KLASIFIKASI PENYAKIT KANKER PAYUDARA PADA CITRA MAMMOGRAM MENGGUNAKAN ALGORITMA CONVOLUTIONAL NEURAL NETWORK (CNN) DAN RANDOM FOREST

Authors

  • Adelia Latifah Universitas Jambi
  • Alrizal Alrizal Universitas Jambi
  • Yoza Fendriani Universitas Jambi

DOI:

https://doi.org/10.22437/jop.v10i3.43794

Keywords:

convolutional neural network, citra mammogram, kanker payudara, random forest

Abstract

Penelitian ini membahas klasifikasi kanker payudara pada citra mammogram menggunakan algoritma Convolutional Neural Network (CNN) dan Random Forest dengan implementasi berbasis Python. Tujuan penelitian ini adalah membandingkan performa algoritma CNN dan Random Forest dalam mengklasifikasikan kanker payudara pada citra mammogram, yang dievaluasi menggunakan metrik akurasi, presisi, recall, dan F1-score. Dataset citra mammogram diperoleh dari platform Kaggle, mencakup dua kategori: tumor jinak (benign) dan tumor ganas (malignant).

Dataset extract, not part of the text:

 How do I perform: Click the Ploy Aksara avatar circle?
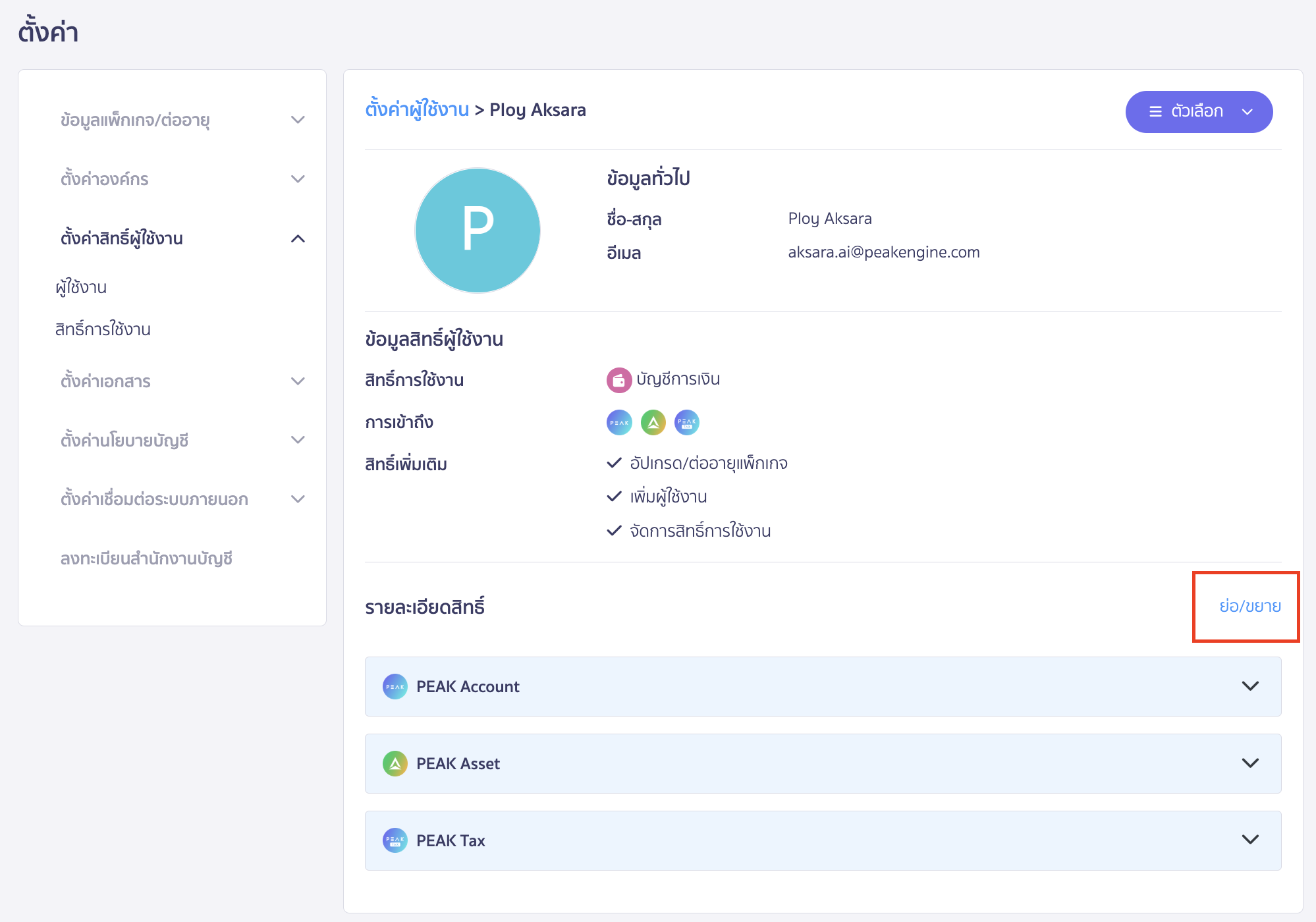(x=478, y=230)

Tahap preprocessing data meliputi reduksi noise, normalisasi intensitas piksel, dan ekstraksi fitur. Model CNN dan Random Forest dilatih dan dievaluasi menggunakan metrik performa yang telah ditentukan, dengan pembagian dataset 80% data latih dan 20% data uji untuk memastikan evaluasi objektif. Hasil penelitian menunjukkan bahwa model CNN memiliki akurasi 97%, presisi 90%, recall 94%, dan F1-score 92%, sedangkan Random Forest mencapai akurasi 95%, presisi 86%, recall 91%, dan F1-score 88%. Hasil ini mengindikasikan bahwa model CNN menunjukkan performa lebih unggul dan berpotensi sebagai sistem pendukung diagnosis kanker payudara.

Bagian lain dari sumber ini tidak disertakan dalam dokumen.